Task brief –
Rewrite all the records below, swapping "Silkeborg" for "Aarhus" and leaving everything else unchanged.

Records shown –
## start
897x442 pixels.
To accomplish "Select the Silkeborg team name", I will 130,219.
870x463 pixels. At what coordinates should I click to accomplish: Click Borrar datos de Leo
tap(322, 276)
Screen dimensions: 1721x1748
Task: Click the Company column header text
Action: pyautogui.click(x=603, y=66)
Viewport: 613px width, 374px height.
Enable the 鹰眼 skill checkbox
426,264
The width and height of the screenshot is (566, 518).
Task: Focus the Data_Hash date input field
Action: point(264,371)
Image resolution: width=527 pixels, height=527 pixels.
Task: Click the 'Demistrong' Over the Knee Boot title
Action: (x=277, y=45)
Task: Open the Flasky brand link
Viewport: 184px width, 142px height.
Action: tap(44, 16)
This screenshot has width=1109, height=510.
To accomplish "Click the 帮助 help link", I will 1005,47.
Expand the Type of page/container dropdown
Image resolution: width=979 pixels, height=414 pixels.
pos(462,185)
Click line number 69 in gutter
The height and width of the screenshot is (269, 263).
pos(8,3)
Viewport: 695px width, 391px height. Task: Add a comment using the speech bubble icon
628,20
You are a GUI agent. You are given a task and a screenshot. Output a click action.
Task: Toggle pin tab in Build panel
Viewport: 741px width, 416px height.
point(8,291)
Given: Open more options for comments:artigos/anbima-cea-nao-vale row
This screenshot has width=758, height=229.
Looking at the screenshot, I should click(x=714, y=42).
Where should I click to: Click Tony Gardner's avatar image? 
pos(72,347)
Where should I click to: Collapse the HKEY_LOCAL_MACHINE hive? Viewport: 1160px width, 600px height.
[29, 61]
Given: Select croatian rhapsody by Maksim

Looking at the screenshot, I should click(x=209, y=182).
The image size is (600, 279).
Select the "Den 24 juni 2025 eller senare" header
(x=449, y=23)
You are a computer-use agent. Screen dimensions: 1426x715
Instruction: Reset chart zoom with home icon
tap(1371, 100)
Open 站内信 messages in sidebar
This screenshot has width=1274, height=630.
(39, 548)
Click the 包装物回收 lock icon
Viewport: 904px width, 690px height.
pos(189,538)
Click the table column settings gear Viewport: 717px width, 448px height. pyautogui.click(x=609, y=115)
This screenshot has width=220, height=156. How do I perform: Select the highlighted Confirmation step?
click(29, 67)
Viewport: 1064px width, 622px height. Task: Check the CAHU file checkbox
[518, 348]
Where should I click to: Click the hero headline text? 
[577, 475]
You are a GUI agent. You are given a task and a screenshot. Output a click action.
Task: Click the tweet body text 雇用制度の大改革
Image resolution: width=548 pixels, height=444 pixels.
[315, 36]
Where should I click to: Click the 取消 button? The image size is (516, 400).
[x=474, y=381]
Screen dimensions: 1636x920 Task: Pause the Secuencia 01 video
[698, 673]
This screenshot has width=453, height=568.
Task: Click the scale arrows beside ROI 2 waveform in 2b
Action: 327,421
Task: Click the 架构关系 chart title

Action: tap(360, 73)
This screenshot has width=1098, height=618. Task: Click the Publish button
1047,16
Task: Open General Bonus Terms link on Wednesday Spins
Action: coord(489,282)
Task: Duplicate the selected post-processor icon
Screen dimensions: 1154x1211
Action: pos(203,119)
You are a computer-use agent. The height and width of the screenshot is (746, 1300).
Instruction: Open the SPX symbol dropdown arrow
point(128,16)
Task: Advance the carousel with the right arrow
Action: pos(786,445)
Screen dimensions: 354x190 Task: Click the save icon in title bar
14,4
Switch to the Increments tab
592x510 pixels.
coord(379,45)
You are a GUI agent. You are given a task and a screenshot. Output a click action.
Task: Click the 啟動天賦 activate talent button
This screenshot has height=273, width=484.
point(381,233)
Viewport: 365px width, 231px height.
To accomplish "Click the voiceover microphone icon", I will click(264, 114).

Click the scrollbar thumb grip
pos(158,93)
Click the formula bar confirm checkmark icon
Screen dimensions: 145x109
## end
Correct answer –
897x442 pixels.
To accomplish "Select the Aarhus team name", I will 130,219.
870x463 pixels. At what coordinates should I click to accomplish: Click Borrar datos de Leo
tap(322, 276)
Screen dimensions: 1721x1748
Task: Click the Company column header text
Action: pyautogui.click(x=603, y=66)
Viewport: 613px width, 374px height.
Enable the 鹰眼 skill checkbox
426,264
The width and height of the screenshot is (566, 518).
Task: Focus the Data_Hash date input field
Action: point(264,371)
Image resolution: width=527 pixels, height=527 pixels.
Task: Click the 'Demistrong' Over the Knee Boot title
Action: (x=277, y=45)
Task: Open the Flasky brand link
Viewport: 184px width, 142px height.
Action: tap(44, 16)
This screenshot has width=1109, height=510.
To accomplish "Click the 帮助 help link", I will 1005,47.
Expand the Type of page/container dropdown
Image resolution: width=979 pixels, height=414 pixels.
pos(462,185)
Click line number 69 in gutter
The height and width of the screenshot is (269, 263).
pos(8,3)
Viewport: 695px width, 391px height. Task: Add a comment using the speech bubble icon
628,20
You are a GUI agent. You are given a task and a screenshot. Output a click action.
Task: Toggle pin tab in Build panel
Viewport: 741px width, 416px height.
point(8,291)
Given: Open more options for comments:artigos/anbima-cea-nao-vale row
This screenshot has width=758, height=229.
Looking at the screenshot, I should click(x=714, y=42).
Where should I click to: Click Tony Gardner's avatar image? 
pos(72,347)
Where should I click to: Collapse the HKEY_LOCAL_MACHINE hive? Viewport: 1160px width, 600px height.
[29, 61]
Given: Select croatian rhapsody by Maksim

Looking at the screenshot, I should click(x=209, y=182).
The image size is (600, 279).
Select the "Den 24 juni 2025 eller senare" header
(x=449, y=23)
You are a computer-use agent. Screen dimensions: 1426x715
Instruction: Reset chart zoom with home icon
tap(1371, 100)
Open 站内信 messages in sidebar
This screenshot has width=1274, height=630.
(39, 548)
Click the 包装物回收 lock icon
Viewport: 904px width, 690px height.
pos(189,538)
Click the table column settings gear Viewport: 717px width, 448px height. pyautogui.click(x=609, y=115)
This screenshot has width=220, height=156. How do I perform: Select the highlighted Confirmation step?
click(29, 67)
Viewport: 1064px width, 622px height. Task: Check the CAHU file checkbox
[518, 348]
Where should I click to: Click the hero headline text? 
[577, 475]
You are a GUI agent. You are given a task and a screenshot. Output a click action.
Task: Click the tweet body text 雇用制度の大改革
Image resolution: width=548 pixels, height=444 pixels.
[315, 36]
Where should I click to: Click the 取消 button? The image size is (516, 400).
[x=474, y=381]
Screen dimensions: 1636x920 Task: Pause the Secuencia 01 video
[698, 673]
This screenshot has width=453, height=568.
Task: Click the scale arrows beside ROI 2 waveform in 2b
Action: 327,421
Task: Click the 架构关系 chart title

Action: tap(360, 73)
This screenshot has width=1098, height=618. Task: Click the Publish button
1047,16
Task: Open General Bonus Terms link on Wednesday Spins
Action: coord(489,282)
Task: Duplicate the selected post-processor icon
Screen dimensions: 1154x1211
Action: pos(203,119)
You are a computer-use agent. The height and width of the screenshot is (746, 1300).
Instruction: Open the SPX symbol dropdown arrow
point(128,16)
Task: Advance the carousel with the right arrow
Action: pos(786,445)
Screen dimensions: 354x190 Task: Click the save icon in title bar
14,4
Switch to the Increments tab
592x510 pixels.
coord(379,45)
You are a GUI agent. You are given a task and a screenshot. Output a click action.
Task: Click the 啟動天賦 activate talent button
This screenshot has height=273, width=484.
point(381,233)
Viewport: 365px width, 231px height.
To accomplish "Click the voiceover microphone icon", I will click(264, 114).

Click the scrollbar thumb grip
pos(158,93)
Click the formula bar confirm checkmark icon
Screen dimensions: 145x109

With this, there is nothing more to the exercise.